The grocery list is the real output
The actual value of meal planning isn't the plan itself — it's the shopping list that follows. When you know what you're cooking Monday through Friday, you can do a single weekly shop that covers everything. No mid-week emergency runs for one missing ingredient. No buying things you already have.
Studies consistently show that households with a shopping list waste less food and spend less on groceries. The plan is just the means to get to the list.
Build a small recipe library first
If you're starting from scratch, save 10–15 recipes you already cook into a library — whether that's a notes app, recipe cards, or a dedicated tool. That library becomes the pool your plans are built from.
Once the library exists, planning is just assigning recipes to days. The decision-making shifts from 'what should I cook?' (hard) to 'which of these recipes fits Tuesday?' (easy).

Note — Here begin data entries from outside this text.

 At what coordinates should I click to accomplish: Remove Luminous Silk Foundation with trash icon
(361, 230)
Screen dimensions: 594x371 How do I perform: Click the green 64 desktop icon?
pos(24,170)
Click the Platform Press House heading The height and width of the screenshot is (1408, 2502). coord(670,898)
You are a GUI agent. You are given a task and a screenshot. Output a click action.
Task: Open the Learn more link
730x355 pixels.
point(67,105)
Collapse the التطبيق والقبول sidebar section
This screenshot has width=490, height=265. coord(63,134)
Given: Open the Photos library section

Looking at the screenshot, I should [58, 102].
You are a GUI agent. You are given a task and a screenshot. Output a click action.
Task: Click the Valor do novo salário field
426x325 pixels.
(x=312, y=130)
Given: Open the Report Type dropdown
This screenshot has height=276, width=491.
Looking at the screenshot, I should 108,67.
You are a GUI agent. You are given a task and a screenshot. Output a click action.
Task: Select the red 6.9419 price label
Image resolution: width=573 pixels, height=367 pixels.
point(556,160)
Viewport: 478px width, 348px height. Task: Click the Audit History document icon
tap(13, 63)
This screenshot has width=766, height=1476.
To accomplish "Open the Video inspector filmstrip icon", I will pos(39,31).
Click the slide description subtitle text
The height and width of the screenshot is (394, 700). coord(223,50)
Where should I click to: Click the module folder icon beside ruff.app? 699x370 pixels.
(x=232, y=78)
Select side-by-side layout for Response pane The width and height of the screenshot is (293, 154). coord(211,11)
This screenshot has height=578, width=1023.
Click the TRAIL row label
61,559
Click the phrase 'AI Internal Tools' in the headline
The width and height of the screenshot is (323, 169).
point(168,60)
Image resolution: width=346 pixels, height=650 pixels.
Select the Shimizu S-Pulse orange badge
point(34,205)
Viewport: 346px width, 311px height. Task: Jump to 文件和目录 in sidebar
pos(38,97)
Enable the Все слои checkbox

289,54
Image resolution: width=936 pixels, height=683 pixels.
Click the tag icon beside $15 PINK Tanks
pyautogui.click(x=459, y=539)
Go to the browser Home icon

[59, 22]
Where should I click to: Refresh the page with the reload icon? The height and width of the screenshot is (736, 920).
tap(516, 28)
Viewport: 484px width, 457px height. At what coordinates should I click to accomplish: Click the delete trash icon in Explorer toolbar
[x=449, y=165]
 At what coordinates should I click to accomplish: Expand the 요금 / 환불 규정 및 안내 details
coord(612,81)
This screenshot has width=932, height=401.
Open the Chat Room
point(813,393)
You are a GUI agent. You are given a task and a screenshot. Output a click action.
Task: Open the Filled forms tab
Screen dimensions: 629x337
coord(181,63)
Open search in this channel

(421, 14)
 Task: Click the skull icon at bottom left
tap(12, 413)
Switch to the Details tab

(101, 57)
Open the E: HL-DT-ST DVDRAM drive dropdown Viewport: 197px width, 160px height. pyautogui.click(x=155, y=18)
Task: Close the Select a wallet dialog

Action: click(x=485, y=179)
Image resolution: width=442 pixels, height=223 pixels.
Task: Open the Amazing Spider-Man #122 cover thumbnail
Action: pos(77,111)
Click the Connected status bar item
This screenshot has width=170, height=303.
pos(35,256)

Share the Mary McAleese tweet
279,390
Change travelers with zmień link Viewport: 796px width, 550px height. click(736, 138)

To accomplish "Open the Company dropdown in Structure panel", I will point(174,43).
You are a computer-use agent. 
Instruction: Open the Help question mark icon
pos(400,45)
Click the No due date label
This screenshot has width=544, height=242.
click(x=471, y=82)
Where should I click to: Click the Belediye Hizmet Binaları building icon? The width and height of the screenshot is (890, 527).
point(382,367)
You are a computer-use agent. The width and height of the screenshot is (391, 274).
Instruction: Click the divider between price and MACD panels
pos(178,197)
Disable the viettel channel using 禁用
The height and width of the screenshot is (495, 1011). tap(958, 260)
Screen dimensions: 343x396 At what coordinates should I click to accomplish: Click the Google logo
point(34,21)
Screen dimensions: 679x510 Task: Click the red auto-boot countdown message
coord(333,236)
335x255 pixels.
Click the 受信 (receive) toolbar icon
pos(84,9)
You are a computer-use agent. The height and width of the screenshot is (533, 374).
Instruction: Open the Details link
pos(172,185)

Repeat the simplest version of the plan
Consistency matters more than variety when starting out. If your household is happy eating the same 12 meals on rotation, that's perfectly fine. Variety comes naturally over time as you discover and save new recipes.
The goal for the first month is just to build the habit: plan on Sunday, shop on Sunday or Monday, cook from the plan during the week. Once that rhythm is established, you can add complexity.